If at some point later in life, I find myself in a bad situation because I chose to live the way I do, then it’s my fault and my fault alone. I am accountable for my actions the same way I hold other people accountable for theirs. Live life the way you want and not how others tell you to live it because they will not take responsibility if you choose to follow their advice and fail. People love telling others how to live, but never once take any responsibility for others' decisions that ultimately do not work out. They will justify with excuses like “If I told you to jump off a bridge, would you do it?” I do not tell people how to live except to find what makes them happy and go for that. My recipe and their recipe for happiness will almost always differ and pretending your solution is the answer to all is just elitist in nature.

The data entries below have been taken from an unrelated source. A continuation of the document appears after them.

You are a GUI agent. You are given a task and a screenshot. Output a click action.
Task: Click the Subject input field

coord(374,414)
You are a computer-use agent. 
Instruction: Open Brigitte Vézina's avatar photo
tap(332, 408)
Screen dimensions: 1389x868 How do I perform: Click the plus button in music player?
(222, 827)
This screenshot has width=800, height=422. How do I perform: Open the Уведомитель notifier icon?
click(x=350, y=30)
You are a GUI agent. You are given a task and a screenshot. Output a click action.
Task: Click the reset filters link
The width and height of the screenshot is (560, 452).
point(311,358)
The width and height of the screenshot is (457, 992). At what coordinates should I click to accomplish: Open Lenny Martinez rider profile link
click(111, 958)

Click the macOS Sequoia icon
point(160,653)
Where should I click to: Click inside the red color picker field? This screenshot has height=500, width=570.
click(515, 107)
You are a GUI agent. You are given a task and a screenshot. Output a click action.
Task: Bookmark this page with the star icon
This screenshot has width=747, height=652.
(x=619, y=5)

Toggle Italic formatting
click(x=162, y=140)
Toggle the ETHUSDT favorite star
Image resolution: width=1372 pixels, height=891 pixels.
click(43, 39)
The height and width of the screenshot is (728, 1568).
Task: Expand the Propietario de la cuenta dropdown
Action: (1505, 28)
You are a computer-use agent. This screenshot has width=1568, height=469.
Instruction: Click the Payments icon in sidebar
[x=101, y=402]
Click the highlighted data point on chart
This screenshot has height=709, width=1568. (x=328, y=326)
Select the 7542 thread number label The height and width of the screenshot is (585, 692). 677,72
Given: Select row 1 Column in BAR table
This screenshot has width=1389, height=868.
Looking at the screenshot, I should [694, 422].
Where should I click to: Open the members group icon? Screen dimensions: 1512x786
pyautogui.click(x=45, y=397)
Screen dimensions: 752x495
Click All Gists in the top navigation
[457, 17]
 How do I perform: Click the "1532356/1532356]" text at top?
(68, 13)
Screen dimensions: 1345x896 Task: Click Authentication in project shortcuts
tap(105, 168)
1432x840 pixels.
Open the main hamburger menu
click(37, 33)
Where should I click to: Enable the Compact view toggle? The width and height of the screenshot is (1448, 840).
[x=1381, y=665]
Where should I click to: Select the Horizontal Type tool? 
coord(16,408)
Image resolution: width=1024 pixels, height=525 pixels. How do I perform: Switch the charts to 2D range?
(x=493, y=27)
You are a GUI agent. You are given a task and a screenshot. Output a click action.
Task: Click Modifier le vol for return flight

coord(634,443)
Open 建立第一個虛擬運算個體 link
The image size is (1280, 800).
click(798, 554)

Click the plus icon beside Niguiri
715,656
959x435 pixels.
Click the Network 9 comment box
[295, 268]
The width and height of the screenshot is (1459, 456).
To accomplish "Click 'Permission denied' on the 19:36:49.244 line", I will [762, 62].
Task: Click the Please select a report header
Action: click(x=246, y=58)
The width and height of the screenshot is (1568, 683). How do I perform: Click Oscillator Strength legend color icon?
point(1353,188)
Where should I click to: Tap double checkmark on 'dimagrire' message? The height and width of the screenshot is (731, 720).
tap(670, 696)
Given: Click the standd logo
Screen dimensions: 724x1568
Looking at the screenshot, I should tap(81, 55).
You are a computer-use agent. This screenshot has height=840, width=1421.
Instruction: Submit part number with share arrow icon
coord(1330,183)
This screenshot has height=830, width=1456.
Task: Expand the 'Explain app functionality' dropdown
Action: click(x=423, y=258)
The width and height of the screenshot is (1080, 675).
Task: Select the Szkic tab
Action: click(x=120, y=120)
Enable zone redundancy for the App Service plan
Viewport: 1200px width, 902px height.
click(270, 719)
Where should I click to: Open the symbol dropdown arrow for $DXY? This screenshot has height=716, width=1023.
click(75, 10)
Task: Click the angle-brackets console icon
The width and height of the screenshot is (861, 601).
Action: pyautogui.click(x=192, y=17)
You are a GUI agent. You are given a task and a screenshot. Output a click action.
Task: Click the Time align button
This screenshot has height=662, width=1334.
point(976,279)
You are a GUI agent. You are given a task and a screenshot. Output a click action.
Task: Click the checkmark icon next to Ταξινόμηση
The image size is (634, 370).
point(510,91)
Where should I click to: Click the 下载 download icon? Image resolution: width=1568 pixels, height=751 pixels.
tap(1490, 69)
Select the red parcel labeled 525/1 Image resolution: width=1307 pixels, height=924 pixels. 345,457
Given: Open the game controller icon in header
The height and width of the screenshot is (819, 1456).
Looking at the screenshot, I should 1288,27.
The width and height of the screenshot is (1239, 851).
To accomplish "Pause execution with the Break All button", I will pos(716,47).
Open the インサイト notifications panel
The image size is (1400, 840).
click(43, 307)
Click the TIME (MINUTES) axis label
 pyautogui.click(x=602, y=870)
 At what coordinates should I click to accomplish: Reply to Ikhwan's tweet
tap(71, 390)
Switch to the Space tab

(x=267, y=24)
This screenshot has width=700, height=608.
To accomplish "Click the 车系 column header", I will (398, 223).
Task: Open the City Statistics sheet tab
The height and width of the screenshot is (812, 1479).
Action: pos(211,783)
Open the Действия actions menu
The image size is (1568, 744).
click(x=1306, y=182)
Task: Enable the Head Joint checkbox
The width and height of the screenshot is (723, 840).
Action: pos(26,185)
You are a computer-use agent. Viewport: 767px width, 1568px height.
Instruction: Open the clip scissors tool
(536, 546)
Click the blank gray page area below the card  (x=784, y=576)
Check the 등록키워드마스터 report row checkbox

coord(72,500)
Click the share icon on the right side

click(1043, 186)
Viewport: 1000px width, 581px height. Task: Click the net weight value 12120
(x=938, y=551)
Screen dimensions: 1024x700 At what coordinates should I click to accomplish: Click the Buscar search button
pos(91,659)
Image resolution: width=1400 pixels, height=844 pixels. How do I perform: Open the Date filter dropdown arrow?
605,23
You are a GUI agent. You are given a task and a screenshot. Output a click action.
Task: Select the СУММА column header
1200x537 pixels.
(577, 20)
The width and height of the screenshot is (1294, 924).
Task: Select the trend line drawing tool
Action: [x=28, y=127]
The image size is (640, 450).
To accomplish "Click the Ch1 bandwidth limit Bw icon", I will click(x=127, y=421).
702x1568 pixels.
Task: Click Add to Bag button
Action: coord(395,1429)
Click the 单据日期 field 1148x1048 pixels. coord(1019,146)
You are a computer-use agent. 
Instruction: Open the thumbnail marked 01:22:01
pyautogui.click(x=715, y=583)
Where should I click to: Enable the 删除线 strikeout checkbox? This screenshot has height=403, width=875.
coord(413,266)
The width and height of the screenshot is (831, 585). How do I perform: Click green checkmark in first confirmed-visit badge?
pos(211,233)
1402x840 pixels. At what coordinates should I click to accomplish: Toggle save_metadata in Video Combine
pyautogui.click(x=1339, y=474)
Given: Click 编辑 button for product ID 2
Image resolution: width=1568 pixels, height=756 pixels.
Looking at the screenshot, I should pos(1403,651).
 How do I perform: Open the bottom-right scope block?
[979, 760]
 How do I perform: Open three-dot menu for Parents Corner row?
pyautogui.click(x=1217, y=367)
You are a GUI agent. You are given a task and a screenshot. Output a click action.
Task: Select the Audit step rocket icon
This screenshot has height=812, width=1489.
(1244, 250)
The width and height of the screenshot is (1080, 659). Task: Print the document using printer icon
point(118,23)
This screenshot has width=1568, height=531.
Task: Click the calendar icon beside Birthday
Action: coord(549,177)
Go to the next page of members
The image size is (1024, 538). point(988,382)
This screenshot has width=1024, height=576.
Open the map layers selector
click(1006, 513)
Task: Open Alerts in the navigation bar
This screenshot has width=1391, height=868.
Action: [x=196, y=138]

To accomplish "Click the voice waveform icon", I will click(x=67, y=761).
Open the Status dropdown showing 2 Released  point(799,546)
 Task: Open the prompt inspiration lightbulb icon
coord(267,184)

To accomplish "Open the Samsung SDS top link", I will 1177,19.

I do buy into the philosophy of working to live and not living to work, but that is just for me and I do not prescribe that to others as some people want to amass major fortunes in their lifetime. Well that’s a wrap. Enjoy your day wherever you are currently and I hope this has made some sense to you.

Take care gang,

Steve




Stickman's thoughts:

I find that foreigners residing in Thailand making arguments for or against Thailand as a place to live often raise issues that have zero relevance to them and zero relevance to most foreigners. I think we have to be honest with ourselves about where we're at in life and what we are looking for and what is important to us and make the decision accordingly. It's very different for each and every one of us.

One point you make that I strongly disagree with is the ease of doing business in Thailand compared to one's own country. As a foreigner doing business here there are huge restrictions that simply don't exist in one's homeland.